*** Opening SOURCE EXTRACT ***

The teams are thrown into a techy thunderdome of coding, debugging, customer service and, inexplicably, Quidditch, the fake hockey-meets-soccer-meets-geekfest sport in the Harry Potter universe. Yes, they play Quidditch. If you see the movie, then this is your cue to use the bathroom; you won’t miss anything. I don’t know, maybe they play Quidditch at Google. The movie was filmed at its Mountain View, Calif., campus, so it’s definitely a possibility. I’m just not so sure why it’s here, other than to suggest (over and over again) that coders, programmers, software designers and tech-savvy engineers are terminally nerdy fanboys who can’t go 30 seconds without scratching their neckbeards and grumbling some Star Wars or Harry Potter trivia. The stereotypes this movie plays into seem unusually two-dimensional.

Going back to the Google facility, it’s probably framed accurately, if Google exists in a Dr. Seuss book: rainbow-painted bikes, candy-colored beanbag chairs, oversized umbrellas, snazzy sleep pods, indoor slides and enough smiling, high-fiving extras to make you question your own happiness at a job that’s not Google. Apparently, Google didn’t pay a thing to get The Internship to feature the company as this theme-parky computer utopia. Again, maybe Google really is this way, but then why just focus on the perks? We see all these people drinking free coffees, riding free bikes and napping on Google’s dime, but I never really got an idea what Google does. The movie only cares about the carnival atmosphere. Ultimately, The Internship should have used a fictional company, if only so it could make some jokes about companies like Google, Apple and Microsoft. As it is here, though, the film seems more concerned with framing Google in a positive light than making us laugh, which it does very few times.

*** Closing SOURCE EXTRACT ***

WHAT THIS EXERCISE ASKS:
A: According to the review of The Internship, where was the movie filmed?
B: In the review of The Internship, switch "Quidditch" to "dodgeball" and write out the passage that begins at the words "The teams are" and stops after "seem unusually two-dimensional.".
The listing comes from a separate, unrelated source.

*** Opening GIVEN DATA ***

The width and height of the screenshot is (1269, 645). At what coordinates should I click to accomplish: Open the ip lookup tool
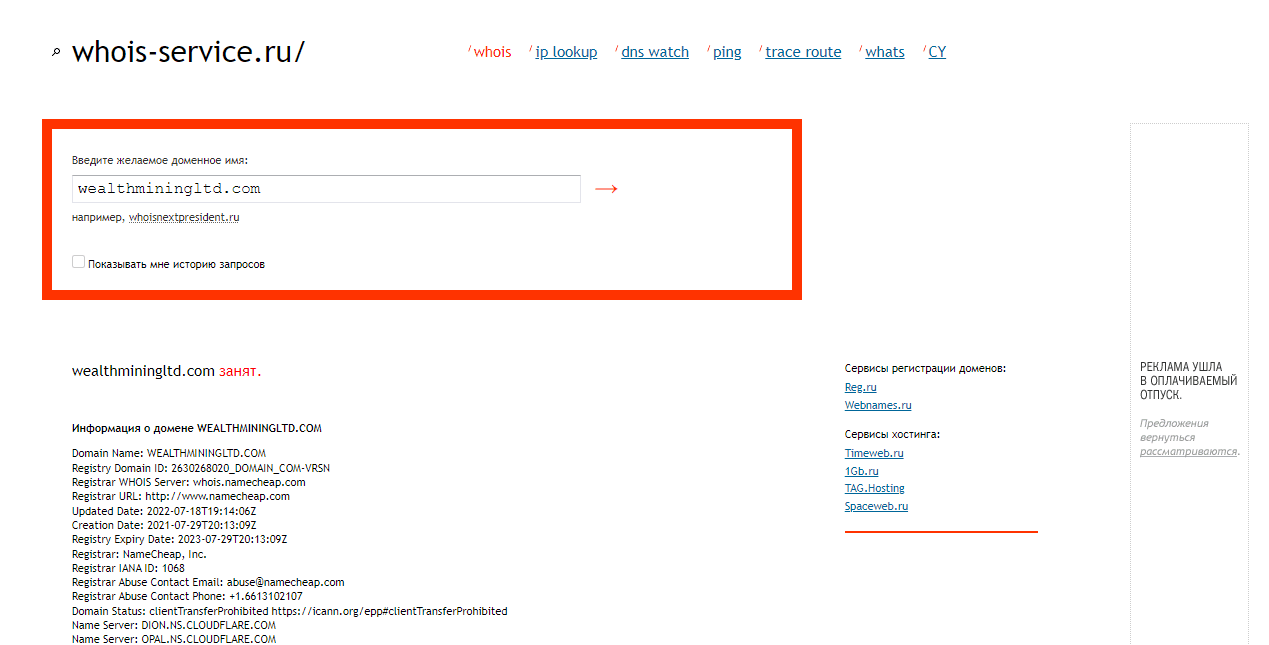(566, 52)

*** Closing GIVEN DATA ***

EXERCISE RESULTS:
A: At Google's Mountain View, Calif., campus.

B:
The teams are thrown into a techy thunderdome of coding, debugging, customer service and, inexplicably, dodgeball, the fake hockey-meets-soccer-meets-geekfest sport in the Harry Potter universe. Yes, they play dodgeball. If you see the movie, then this is your cue to use the bathroom; you won’t miss anything. I don’t know, maybe they play dodgeball at Google. The movie was filmed at its Mountain View, Calif., campus, so it’s definitely a possibility. I’m just not so sure why it’s here, other than to suggest (over and over again) that coders, programmers, software designers and tech-savvy engineers are terminally nerdy fanboys who can’t go 30 seconds without scratching their neckbeards and grumbling some Star Wars or Harry Potter trivia. The stereotypes this movie plays into seem unusually two-dimensional.